Oil Prices Dip for Third Consecutive Day Post-Doha Talks: Implications for Investors and Businesses in Oman
Oil Prices Dip for Third Straight Day
Oil prices experienced a decline for the third consecutive day on Thursday, as easing concerns over supply disruptions emerged following reports from Qatar regarding progress in discussions between Iran and the United States concerning the Strait of Hormuz.

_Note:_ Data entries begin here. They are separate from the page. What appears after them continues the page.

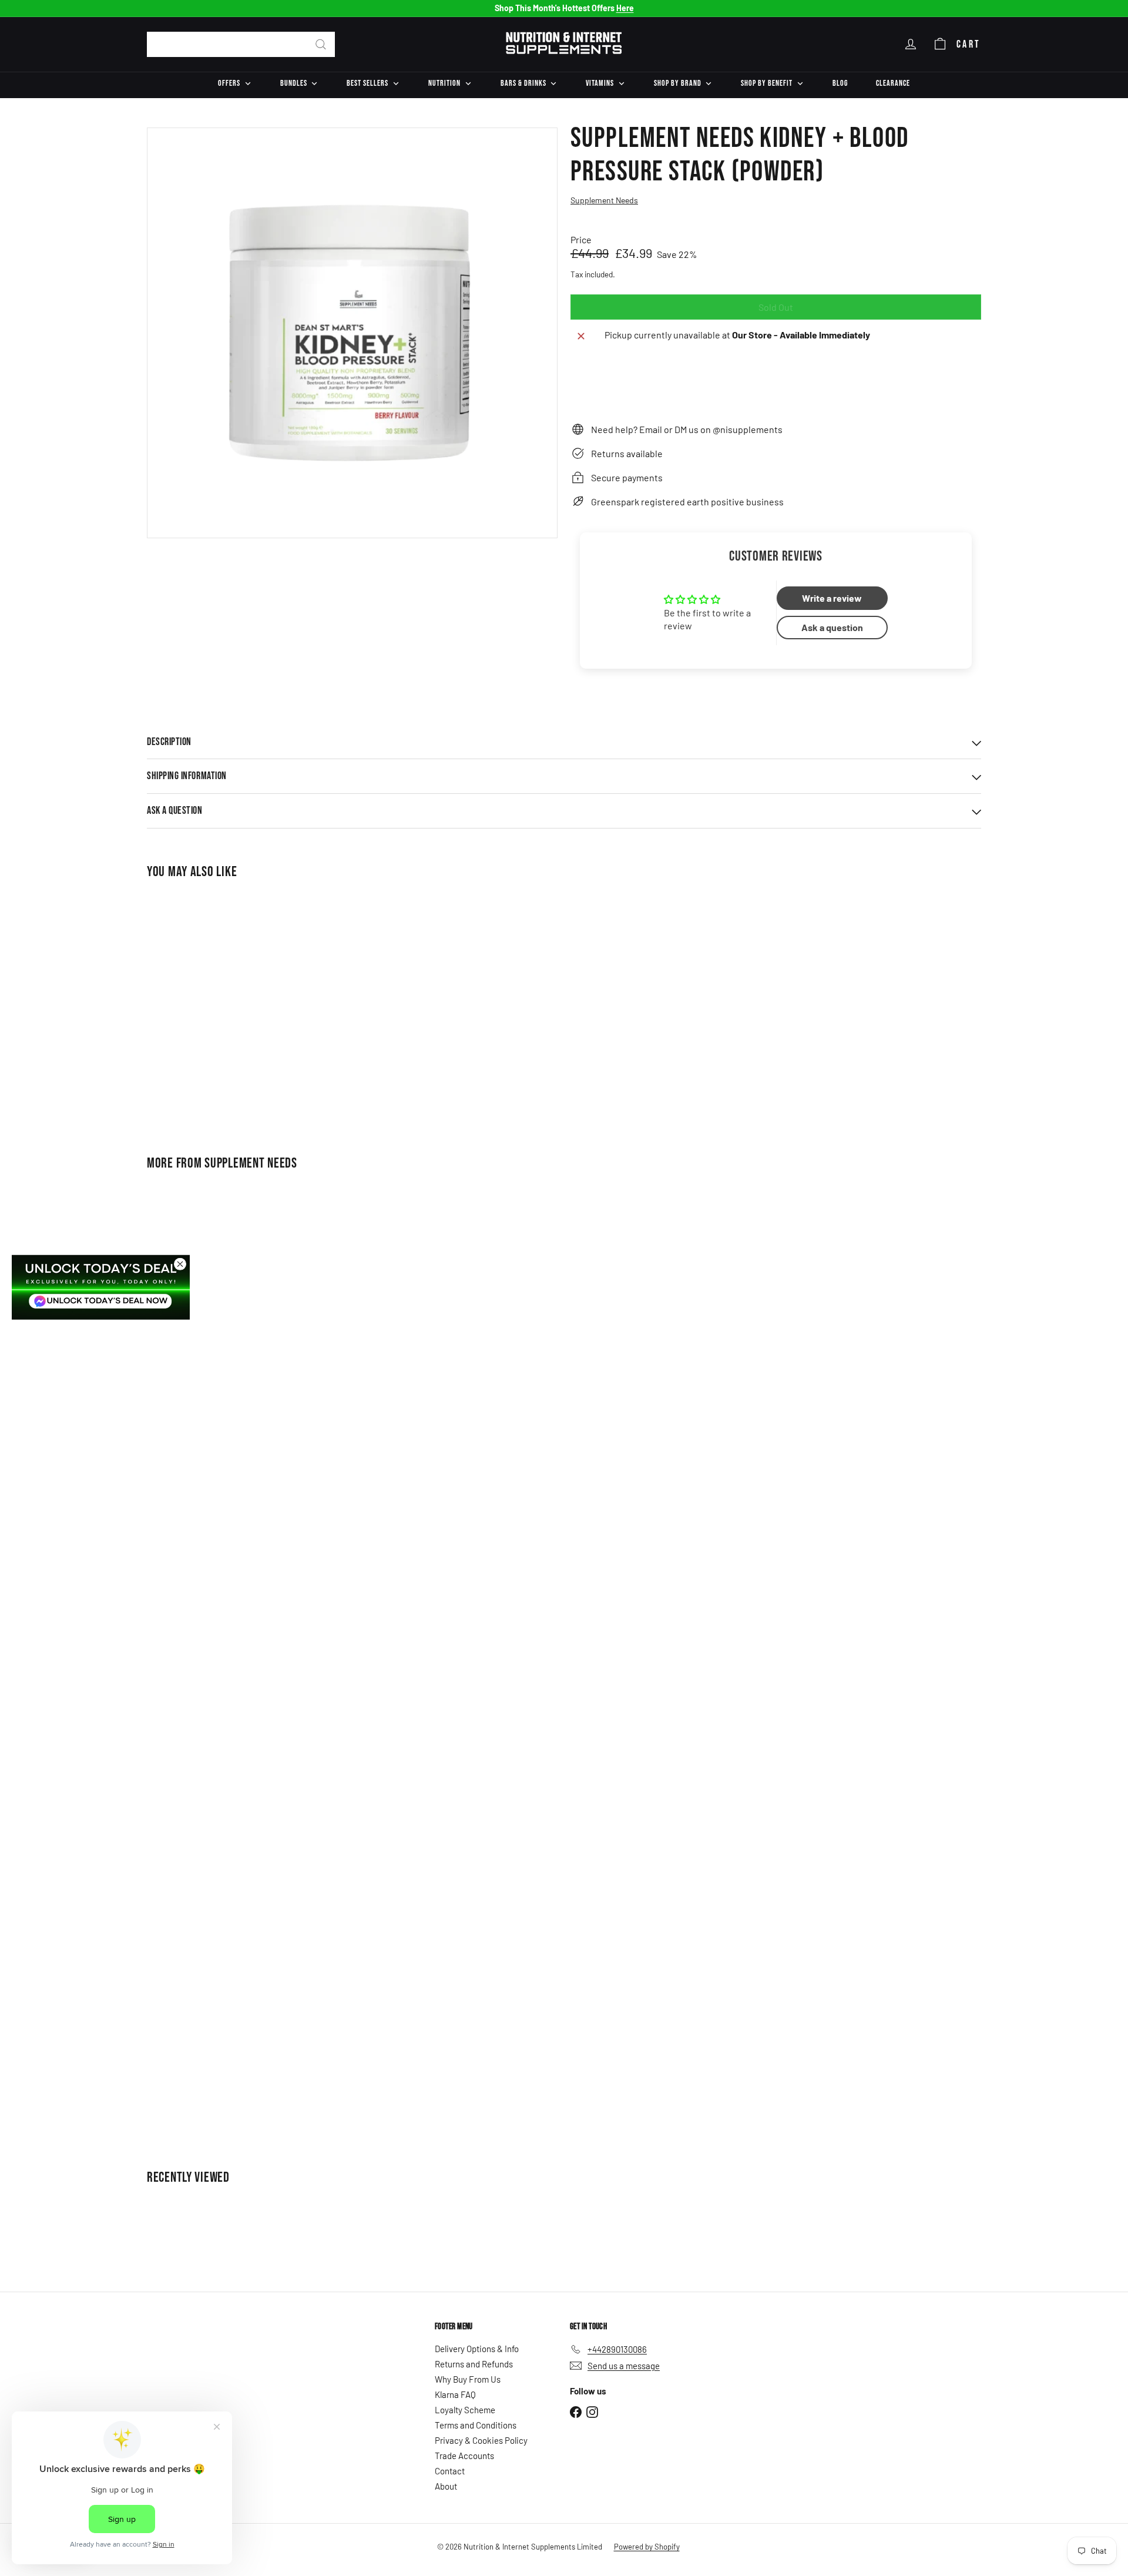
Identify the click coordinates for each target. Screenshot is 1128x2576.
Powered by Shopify (647, 2546)
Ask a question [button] (832, 627)
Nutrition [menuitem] (444, 83)
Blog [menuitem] (840, 83)
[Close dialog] (180, 1264)
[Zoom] (352, 333)
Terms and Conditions (475, 2425)
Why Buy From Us (468, 2379)
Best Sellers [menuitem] (367, 83)
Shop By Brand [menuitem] (677, 83)
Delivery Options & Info (477, 2348)
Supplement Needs (250, 1163)
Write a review (832, 597)
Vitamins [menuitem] (600, 83)
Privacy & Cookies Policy (481, 2440)
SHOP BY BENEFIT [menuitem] (767, 83)
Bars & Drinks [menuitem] (523, 83)
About (446, 2486)
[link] (101, 1287)
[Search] (321, 44)
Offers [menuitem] (229, 83)
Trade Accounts (464, 2455)
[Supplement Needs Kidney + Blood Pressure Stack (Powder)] (211, 1009)
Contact (450, 2471)
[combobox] (241, 44)
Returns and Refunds (474, 2364)
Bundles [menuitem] (293, 83)
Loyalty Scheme (465, 2409)
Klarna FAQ (455, 2394)
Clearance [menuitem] (893, 83)
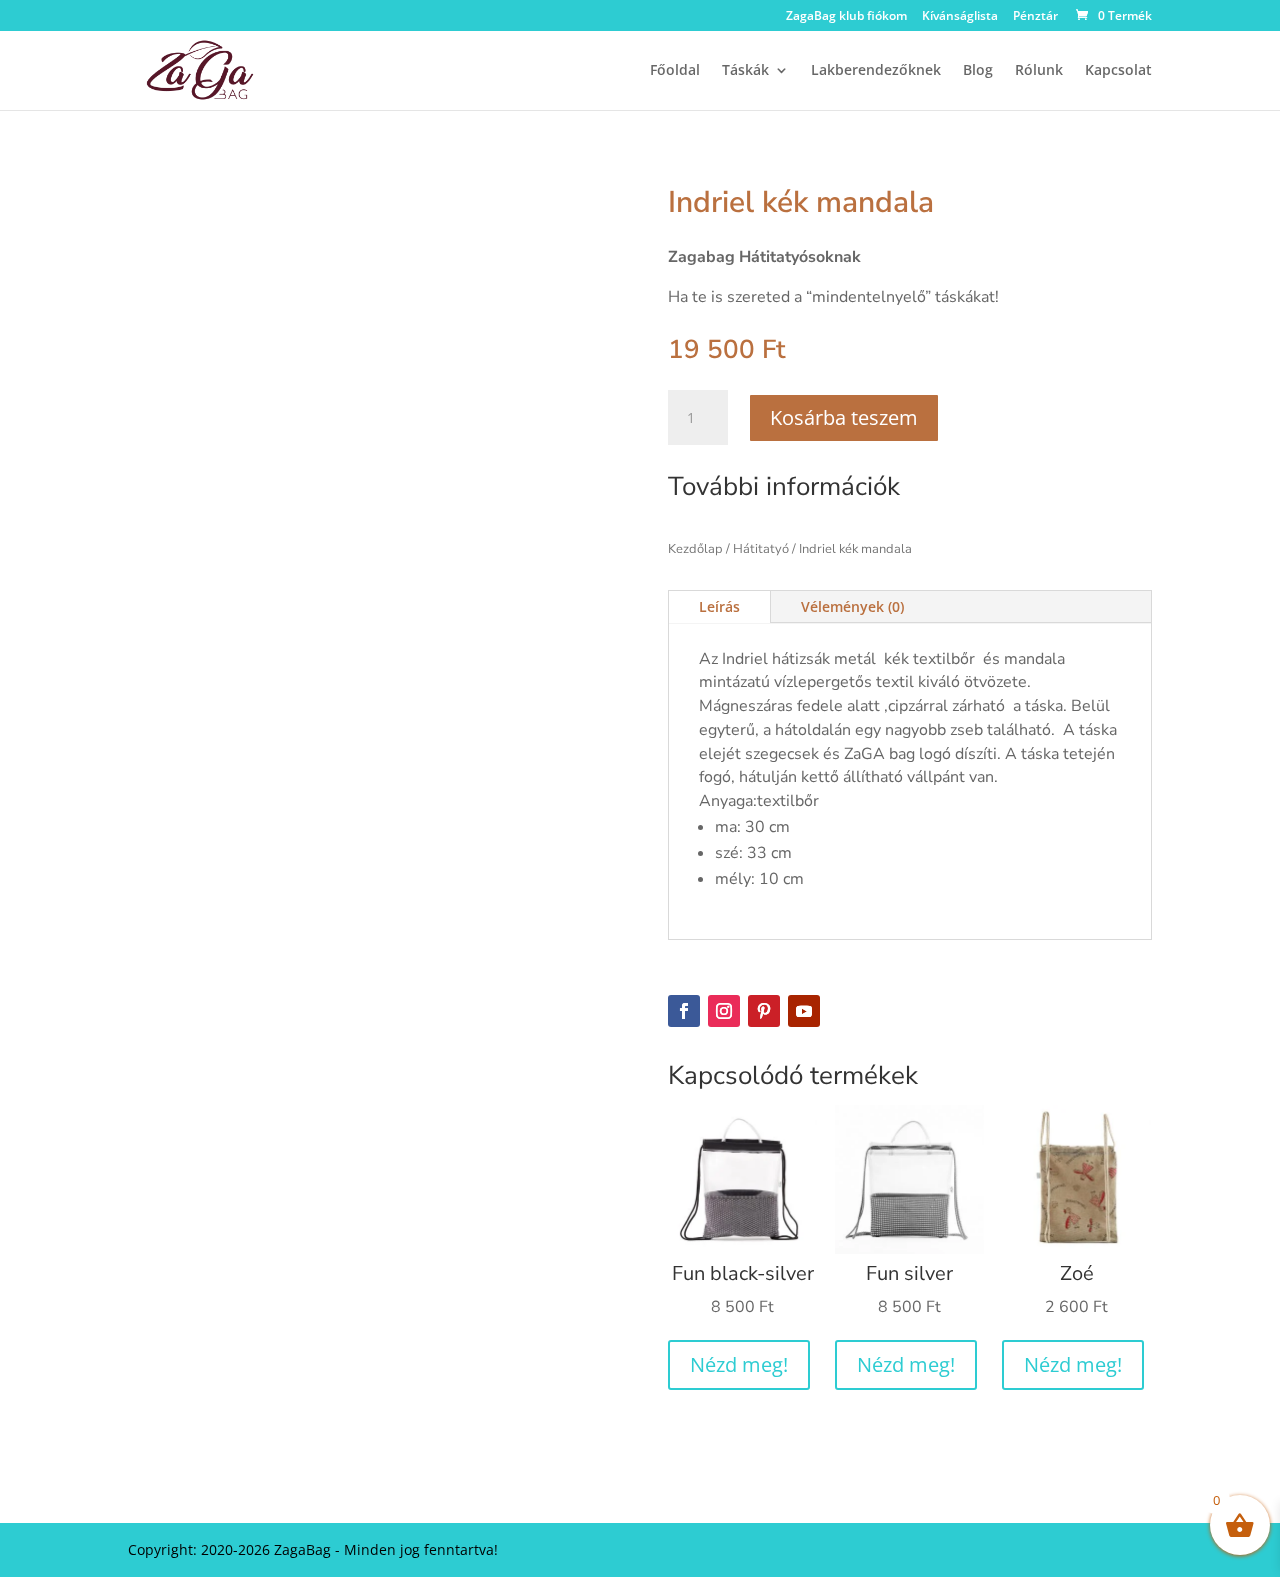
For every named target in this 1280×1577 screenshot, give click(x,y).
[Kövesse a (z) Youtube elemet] (804, 1011)
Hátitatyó (761, 549)
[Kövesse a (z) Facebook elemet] (684, 1011)
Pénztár (1035, 17)
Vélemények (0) (852, 606)
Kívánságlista (960, 17)
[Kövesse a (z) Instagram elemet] (724, 1011)
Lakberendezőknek (876, 71)
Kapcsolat (1118, 71)
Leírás (719, 606)
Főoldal (675, 71)
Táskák (745, 71)
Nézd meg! (739, 1364)
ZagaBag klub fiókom (846, 17)
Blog (978, 71)
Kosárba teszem (844, 417)
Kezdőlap (695, 549)
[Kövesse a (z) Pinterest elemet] (764, 1011)
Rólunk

As of 07:58 GMT, Brent crude futures decreased by 66 cents, or 0.92%, settling at $70.91 per barrel. Meanwhile, US West Texas Intermediate crude fell 59 cents, or 0.86%, to $67.99 per barrel—the lowest price seen since February 27.
A spokesperson from the Qatari Foreign Ministry announced that the negotiations had made “positive progress” regarding a memorandum that had halted hostilities in June, although no significant advancements toward a lasting peace were reported.
UBS analyst Giovanni Staunovo noted, “The recovery of oil flows through the Strait continues to exert downward pressure on prices, driven by the exit of previously stranded tankers from the Gulf. This increased supply poses a challenge for oil prices at this time.”
The next round of talks between Iranian and US negotiators is scheduled to take place following the July 9 funeral processions for Iran’s late Supreme Leader Ayatollah Ali Khamenei, as stated by the Qatari ministry.
According to two senior Iranian sources, Iran is resolute in its ambition to gain international recognition of its control over the Strait and its authority to impose fees on vessels entering or leaving the Gulf, even if it necessitates the use of force. — Reuters
تحليل خاص من عمانت | تصفح سوق عُمان
الأخيرة انخفاض أسعار النفط could present both الفرص والمخاطر للشركات في عُمان, particularly in sectors heavily reliant on oil revenues. Investors should be wary of the مشهد جيوسياسي متقلب, as ongoing negotiations between Iran and the US may influence market stability. Strategically positioning investments in alternative energy and diversifying revenue streams could be advantageous as the market adjusts to these developments.